September 1956’s issue of Amazing Stories held within its pages a short story by Randal Garrett called “The Man Who Hated Mars.” It’s a bit of a morality story, following an inmate, one Ron Clayton, as he tries to flee Mars for the “Green Hills of Earth.” Mostly, he wrecks lives and spacecraft in that frenzied pursuit, even as he runs from the law and any reminder of what he once left behind.
Just like any morality play, Clayton gets his comeuppance at the end, as, in his hubris, he forgot one key detail: the gravity of the situation.
Not of all the lives he stranded in hypoxia and the cold depths of space. Literal gravity–and the atrophy in musculature caused by the reduced gravity of Mars. Unable to move under his own strength, the very home he sought punishes him, with a near -certain exile to Mars.
No one said criminals were smart.
Perhaps this morality tale should be called a technology tale instead. The crimes are all very bloodless, with the post-Campbell eschewing of the horror needed for the instruction and catharsis of a proper morality tale. Even the just deserts are rendered in a stale official report. Without that horror, the reader is left with an unpleasant main character doing dastardly deeds without a reason to remain in such a vile presence. But what else does one expect from the great systemizing of fiction but the tyranny of the rules?
What is more of interest, however, than the relentless march of Newtons Sleep on the weird genres, is the meta aspects. Clayton is tormented by musical choruses of Robert Heinlein’s “The Green Hills of Earth.”
We rot in the molds of Venus,
We retch at her tainted breath.
Foul are her flooded jungles,
Crawling with unclean death.
That’s the first of several snippets Robert Heinlein wrote for the short story of the same name. But it’s not the first mention of “The Green Hills of Earth” as a ballad, or of lyrics to the song. For that, we must return to Mars, to a different version of the red planet, as told by Catherine Lucille Moore. To “Shambleau” and Northwest Smith humming “The Green Hills of Earth” to himself, quite satisfied after rescuing Shambleau, but before finding out her true nature.
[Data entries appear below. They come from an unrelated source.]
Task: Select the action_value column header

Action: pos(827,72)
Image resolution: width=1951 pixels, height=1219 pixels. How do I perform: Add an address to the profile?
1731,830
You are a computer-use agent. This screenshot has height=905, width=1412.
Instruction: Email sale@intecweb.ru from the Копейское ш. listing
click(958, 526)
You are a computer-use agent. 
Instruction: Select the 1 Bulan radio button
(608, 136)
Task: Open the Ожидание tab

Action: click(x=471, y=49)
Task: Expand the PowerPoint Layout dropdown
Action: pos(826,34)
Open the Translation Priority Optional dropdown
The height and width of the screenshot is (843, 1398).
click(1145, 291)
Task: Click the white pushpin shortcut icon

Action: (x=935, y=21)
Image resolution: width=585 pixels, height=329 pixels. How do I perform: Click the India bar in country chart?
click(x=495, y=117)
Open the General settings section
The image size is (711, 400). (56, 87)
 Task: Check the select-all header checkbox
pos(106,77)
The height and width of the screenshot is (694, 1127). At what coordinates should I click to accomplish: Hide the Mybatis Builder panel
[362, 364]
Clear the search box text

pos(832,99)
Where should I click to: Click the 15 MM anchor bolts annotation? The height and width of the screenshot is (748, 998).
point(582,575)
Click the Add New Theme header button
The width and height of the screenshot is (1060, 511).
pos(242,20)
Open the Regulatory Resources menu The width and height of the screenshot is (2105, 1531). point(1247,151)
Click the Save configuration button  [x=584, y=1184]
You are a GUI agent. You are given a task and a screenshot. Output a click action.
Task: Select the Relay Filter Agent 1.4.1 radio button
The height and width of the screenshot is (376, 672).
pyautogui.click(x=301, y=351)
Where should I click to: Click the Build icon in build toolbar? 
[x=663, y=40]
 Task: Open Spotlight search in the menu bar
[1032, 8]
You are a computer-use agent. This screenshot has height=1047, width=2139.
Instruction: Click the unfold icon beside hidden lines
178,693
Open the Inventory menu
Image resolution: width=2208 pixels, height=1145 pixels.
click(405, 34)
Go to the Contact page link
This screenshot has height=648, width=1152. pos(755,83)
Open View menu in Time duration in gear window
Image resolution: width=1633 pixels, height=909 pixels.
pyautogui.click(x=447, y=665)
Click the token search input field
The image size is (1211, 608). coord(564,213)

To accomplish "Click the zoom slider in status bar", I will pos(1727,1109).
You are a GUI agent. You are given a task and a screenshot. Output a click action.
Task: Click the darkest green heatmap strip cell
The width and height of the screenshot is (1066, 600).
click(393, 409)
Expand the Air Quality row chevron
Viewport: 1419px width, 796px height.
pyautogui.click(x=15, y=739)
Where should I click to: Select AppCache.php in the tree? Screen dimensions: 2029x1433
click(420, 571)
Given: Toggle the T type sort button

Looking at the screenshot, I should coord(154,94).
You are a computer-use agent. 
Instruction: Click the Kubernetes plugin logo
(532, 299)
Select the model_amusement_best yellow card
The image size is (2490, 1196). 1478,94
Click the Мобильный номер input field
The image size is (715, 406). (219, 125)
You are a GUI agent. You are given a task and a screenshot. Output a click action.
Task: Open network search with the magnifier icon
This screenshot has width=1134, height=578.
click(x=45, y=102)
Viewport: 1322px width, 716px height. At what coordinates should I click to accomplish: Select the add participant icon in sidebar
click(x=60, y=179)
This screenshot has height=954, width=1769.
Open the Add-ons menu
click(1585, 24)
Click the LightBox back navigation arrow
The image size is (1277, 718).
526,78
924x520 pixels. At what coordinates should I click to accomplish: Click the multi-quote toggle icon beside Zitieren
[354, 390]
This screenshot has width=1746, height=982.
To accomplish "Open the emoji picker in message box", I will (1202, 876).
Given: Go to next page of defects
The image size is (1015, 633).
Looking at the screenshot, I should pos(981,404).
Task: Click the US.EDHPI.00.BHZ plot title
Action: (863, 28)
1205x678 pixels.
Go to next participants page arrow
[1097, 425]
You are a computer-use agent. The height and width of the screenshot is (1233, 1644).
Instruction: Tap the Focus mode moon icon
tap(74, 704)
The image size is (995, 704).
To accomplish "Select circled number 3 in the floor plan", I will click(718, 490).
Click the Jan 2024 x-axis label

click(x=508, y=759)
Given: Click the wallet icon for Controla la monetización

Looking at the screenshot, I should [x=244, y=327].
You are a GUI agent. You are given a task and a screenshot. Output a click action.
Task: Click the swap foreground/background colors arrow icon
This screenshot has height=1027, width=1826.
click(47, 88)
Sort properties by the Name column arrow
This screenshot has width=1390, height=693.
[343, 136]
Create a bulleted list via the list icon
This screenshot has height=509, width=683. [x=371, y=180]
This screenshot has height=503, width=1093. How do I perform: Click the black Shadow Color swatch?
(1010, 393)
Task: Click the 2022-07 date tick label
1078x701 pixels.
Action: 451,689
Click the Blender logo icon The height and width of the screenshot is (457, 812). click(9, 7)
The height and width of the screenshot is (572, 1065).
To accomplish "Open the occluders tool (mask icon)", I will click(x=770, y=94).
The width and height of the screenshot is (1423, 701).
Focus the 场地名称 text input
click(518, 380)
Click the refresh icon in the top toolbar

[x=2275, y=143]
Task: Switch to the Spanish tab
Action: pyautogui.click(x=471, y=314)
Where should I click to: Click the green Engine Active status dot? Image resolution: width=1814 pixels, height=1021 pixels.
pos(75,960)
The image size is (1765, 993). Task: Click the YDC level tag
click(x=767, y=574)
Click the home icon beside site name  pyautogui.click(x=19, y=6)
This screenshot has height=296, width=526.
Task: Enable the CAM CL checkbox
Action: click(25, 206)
“The Green Hills of Earth” become part of the background of the entire Northwest Smith story cycle, with recurring mentions until the Jirel of Joiry crossover “The Quest for the Starstone” where Moore and future husband and cowriter Henry Kuttner penned their own stanzas:
Across the seas of darkness
The good green Earth is bright –
Oh, Star that was my homeland
Shine down on me tonight.–
My heart turns home in longing
Across the voids between,
To know beyond the spaceways
The hills of Earth are green.
While I much prefer the almost Celtic wanderlust and homecoming cycles in Moore and Kuttner’s stanzas to Heinlein’s people in captivity ones, it is quite enjoyable to trace how continued tips of the hat towards friends inform science fiction stories.
Sadly, this meta story about “The Green Hills of Earth” was more enjoyable than a man who hated Mars.